Clematis of the Month for April 2006


Section Connatae
Subsection Connatae
Distribution Throughout the Himalayas, Kashmir to Sikkim, Tibet and Bhutan
Flowering (July to October in the wild) but in our garden October to November
Habitat In forests and mountain slopes
First Recorded A. P. de Candolle in Prodromus 1824.
Distinguishing Features A vigorous plant, reaching up to 8 metres in the wild (4 metres in our garden) which produces a mass of small creamy yellow campanulate flowers for about 5 weeks from the first week in October generally, The seed heads are quite attractive and last well into mid winter.

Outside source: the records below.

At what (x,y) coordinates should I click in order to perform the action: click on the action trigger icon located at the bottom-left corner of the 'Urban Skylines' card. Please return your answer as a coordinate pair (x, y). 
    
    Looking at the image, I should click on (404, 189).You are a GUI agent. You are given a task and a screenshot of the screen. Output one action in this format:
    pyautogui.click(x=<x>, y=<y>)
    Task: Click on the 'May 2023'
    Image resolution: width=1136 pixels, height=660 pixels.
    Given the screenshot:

Its mid to bright green leaves are either ternate or pinnate. Its stems have enlarged nodes which form into a disc-like flange around its stem, the largest I have seen being up to 10mm in diameter.

The section Connatae is reasonably large and covers some 45 species over 2 continents, which cover central Africa, but the main distribution being in Asia, from India, Korea, Tibet, Nepal, Bhutan and China.

Clematis connata©Roy Nunn
C. connata in flower in November


Clematis connata - cone shaped disc at the node©Roy NunnI first acquired a plant from Hugh Lee's nursery when on a British Clematis Society visit to Southern Ireland in September 1994. This plant was potted on from a 2 litre pot into a 4 litre one and kept in our cold greenhouse over winter. The plant flowered that Autumn and was subsequently planted out into the garden, to grow through a Garrya elliptica "James Roof". Unfortunately the winter was cold for us, with temperatures down to minus 12 degrees centigrade and the C. connata did not survive the winter.

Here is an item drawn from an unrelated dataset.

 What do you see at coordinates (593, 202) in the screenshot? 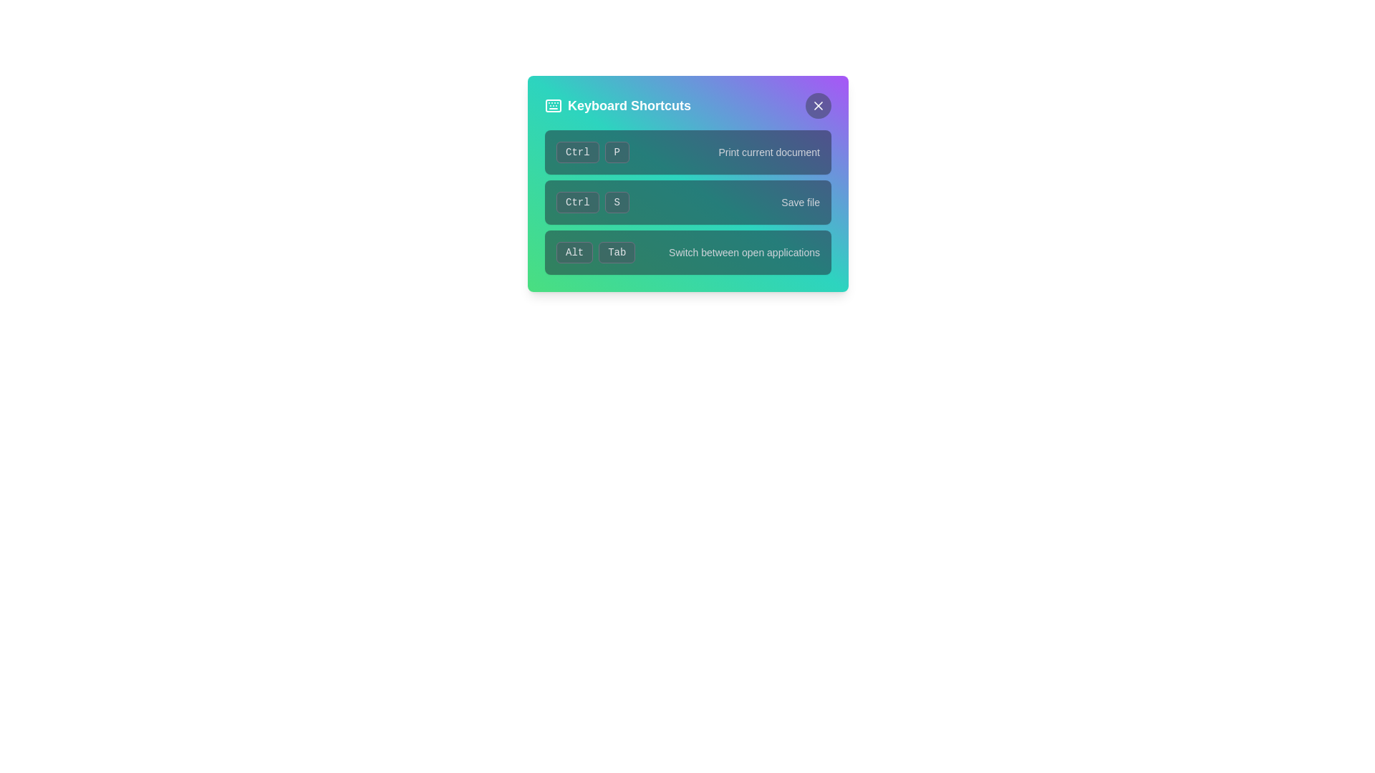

In 1994 I was given some seeds of C. connata, collected from the wild by a friend who had visited China. These seeds germinated the following spring and several plants were grown on to flowering size. It was evident after flowering that the size of flowers varied considerably on different plants and unfortunately the plants with the largest flowers all had the smallest cones at the nodes. These plants subsequently proved to be hardy and the plant with the largest and most abundant flowers was planted adjacent to the Garrya with a view to add interest to a shrub that has little appeal to me in summer. This C. connata took four years to establish itself, being very slow in growth and having few flowers. The last few years have seen it flourish into a large healthy plant which will grow about 4 meters in one season if cut down to 500 mm above ground level in March of each year. Flowering usually starts in the first week of October and goes on until the first frosts of November. Its seed heads are usually quite attractive and last well into mid winter.

I have subsequently added another clematis to grow through the Garrya, this being C. 'Kaiu', which matches the vigorous growth of the C. connata, but flowers from the beginning of July to mid October.